Saturday, March 12, 2016

My Fear of Public Singing

This morning I had a realization. I am afraid of singing in public. I used to sing in front of people all the time. I would be nervous, but I did it. I loved every minute of it. I loved choir practice, and being on the worship team. For many years, singing was my dream. I always knew deep down that I wasn't good enough to sing for a living. I was never super musically creative. Plus, my favorite part was getting to sing harmony, not lead. There's something about singing harmony that made me feel alive. Making something that is good, sound even better by singing just the right notes. It's amazing. So what happened? I grew up and my friend circle changed. I stopped hanging out with all those people who had heard me sing. I stopped making music with people. When I went to college, I wanted to join the choir.

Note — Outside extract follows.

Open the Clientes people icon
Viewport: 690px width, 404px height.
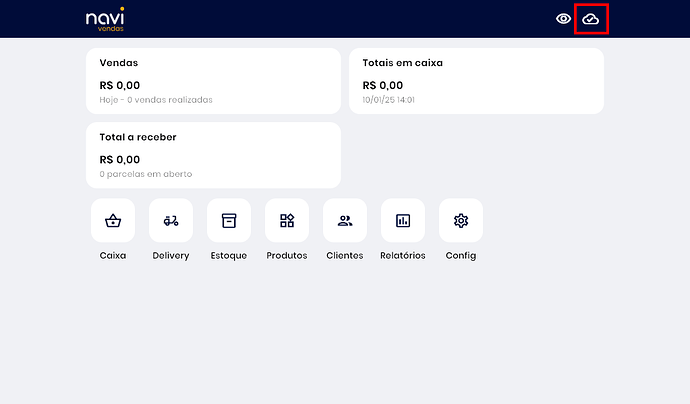click(x=345, y=220)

But you had to audition and many times I had a class during the choir class time. But even when it would have worked with my schedule, I was too afraid to try out.

I realized today, that none of the people in my day to day life have ever heard me sing, at least not really. Perhaps a little silly song here or there, but nothing where I'm actually trying. Why? Why can't I be like so many people and just bust out in song randomly? Why can't I do that?

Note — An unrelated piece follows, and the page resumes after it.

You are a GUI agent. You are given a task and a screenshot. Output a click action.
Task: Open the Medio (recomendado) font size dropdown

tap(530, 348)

I'm afraid of being judged. I'm afraid people will think I'm weird. But worse than that, I'm afraid people will think I'm just another one of those irritating people who thinks they sound like a Broadway superstar, when they really sound like a dying bird. Now, I'm pretty sure I don't sound like a dying bird. But then again, fear is not rational. So I got to thinking about where this fear is coming from? After all, it didn't used to keep me from singing.

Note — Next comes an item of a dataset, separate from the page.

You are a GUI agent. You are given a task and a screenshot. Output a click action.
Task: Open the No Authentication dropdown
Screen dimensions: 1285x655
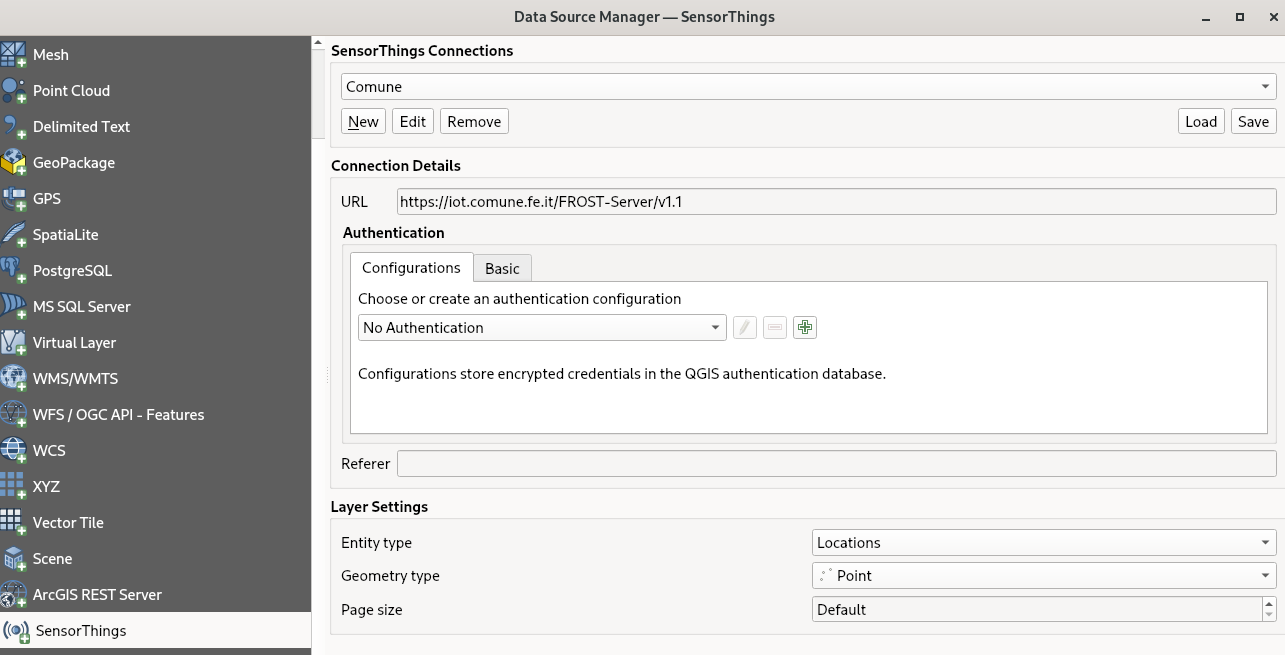[x=542, y=328]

Then it hit me. The memory of my last choir concert in high school. Senior year was amazing. We went to NYC and sang part of the Messiah at Carnegie Hall. I sang with my small ensemble in the streets which gathered a crowd to listen. A crowd of complete strangers stopped to listen to me and my friends. Amazing!  We sang at state and while we place 3rd for the 4th year in a row, it still sounded awesome! It was so much fun. My last concert was emotional for me. I knew it would be my last time singing with this group of people. I savored the experience, every moment until I got in the car to go home. You see my parents, particularly my father, are incredible critical people. They helped teach me to sing. I have fond memories singing Christmas carols with my family to our neighbors. But after every school program, church or school concert, there was the ride home. The moment those car doors shut, the critique began. They always said, well of course you were great dear, but. It's the but. But I didn't like that song. This song sounded flat. There diction of the words needed help. I don't know why that person got a solo. This song was boring. I just wish the director would do this. But worst of all, "Well it's nothing like when we were in the Envoys (a choir they sang before I was born), but nothing will be that good again." What did I gain from each car ride home? "You're not good enough. It wasn't perfect enough. You gave it your best shot, good effort, but we just can't say it was wonderful because it wasn't." And what they never seemed to understand is that I was part of the choir. Every critique of the choir was a critique of me. I loved singing so much it was like an emotional high, but the moment I got in the car, it brought me back down into a deep depression. The realization that once again I'm not good enough. The last car ride home after my last choir concert was like so many before. The critique filling the car, while I silently cried in the backseat. My heart was breaking. Again. Nothing, not even what I loved so much, was ever close to being good enough.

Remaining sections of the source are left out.